Proving $\sin(x) + \sin(2x) + \sin(3x)+ \cdots +\sin(nx) = \frac{cos(1/2) - cos(n-1/2)}{2 \sin(1/2)2}$ via Ceasro Summation?

Question

I'm having trouble proving the following conjecture in $(1.)$, via Fourier methods, my intial attack can be seen in $(2)$

$(1.)$

$$\sin(x) + \sin(2x) + \sin(3x)+ \cdots +\sin(nx) = \frac{cos(1/2) - cos(n-1/2)}{2 \sin(1/2)2}$$  

$(2)$

On the RHS, side of our conjecture of $(1.)$, the following observations can be made due to applying the technique of Ceasro Summation, one can derive the Cesaro means from the RHS of $(2.1)$.
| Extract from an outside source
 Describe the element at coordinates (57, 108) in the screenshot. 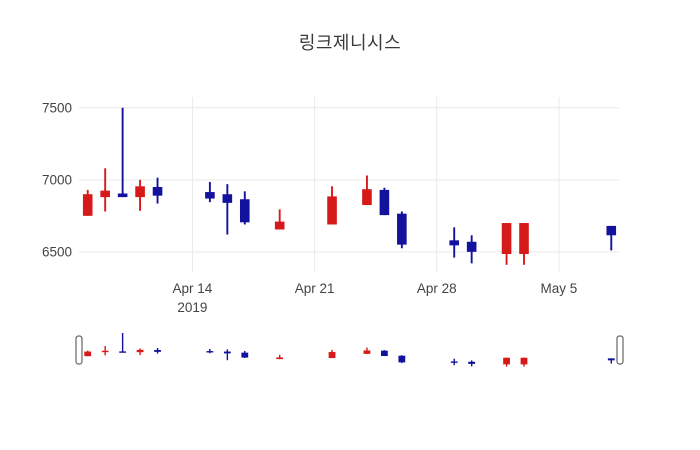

$$[S_{k} = \sin(x) + \sin(2x) + \sin(3x)+ \cdots + \sin (nx) = \sum_{n} \sin(n(x))\tag{2.1}]$$

$$[\sigma_{n} = \frac{\sin(x)) + \sin(2(x)) + \sin(3(x)) + \cdot \cdot \cdot + sin(n(x))_{n-1}}{N} \tag{2.2}]$$

$$[ \sin(x) + (1 - 1/k) \sin(2x) + \cdot \cdot \cdot + (1 - n/k) \sin(n(x)) + \cdot \cdot \cdot \frac{1}{k}\sin(n(x))_{k-1} \tag{2.3}]$$

One, can formally verify the observations made in $(2.2)-(2.3)$, by taking the $\lim_{n \rightarrow \infty}\sigma_{N}$, as follows in $(2.4)$

$$\lim_{n \rightarrow\infty} (\sin(x) + (1 - 1/k) \sin(2x) + \cdot \cdot \cdot + (1 - n/k) \sin(n(x)) + \cdot \cdot \cdot \frac{1}{k}\sin(n(x))_{k-1}) = S$$

Lemma:

The specifics of my questions, lie on applying Theorem $(3.23)$ to the RHS side, of $(2.3)$ for the application of the theorem to be successful it would following from the RHS of $(1.)$ to be written as Fourier polynomials as follows:

$$F_{n}(x) = a_{o}+(a_{1}\cos(x) +b_{1}\sin(x))) + \cdot \cdot \cdot + (a_{n} \cos(n(x) + b_{n}\sin(n(x))$$

Is my approach on the right track any hints would be helpful.

Answer 1

$$\sum_{k=1}^n\sin{k}=\frac{\sum\limits_{k=1}^n2\sin\frac{1}{2}\sin{k}}{2\sin\frac{1}{2}}=\frac{\sum\limits_{k=1}^n\left(\cos\left(k-\frac{1}{2}\right)-\cos\left(k+\frac{1}{2}\right)\right)}{2\sin\frac{1}{2}}=\frac{\cos\frac{1}{2}-\cos\left(n+\frac{1}{2}\right)}{2\sin\frac{1}{2}}.$$

Answer 2

You can also write $$series = Im\bigg( \sum_{k=1}^n e^{ikx}\bigg) =Im\bigg( e^{ix} \frac{1- e^{inx}}{1-e^{ix}} \bigg)= Im \bigg( e^{ix/2} \frac{1- e^{inx}}{e^{-ix/2} - e^{ix/2}} \bigg)\\ = Im \bigg(i \frac{e^{ix/2}- e^{i(n+0.5)x}}{2 \sin(x/2)} \bigg)= Re \bigg( \frac{e^{ix/2}- e^{i(n+0.5)x}}{2 \sin(x/2)} \bigg)= \frac{\cos(x/2) - \cos[(n+0.5)x]}{2 \sin(x/2)} $$

where Im and Re stand for imaginary and real parts of exponential function.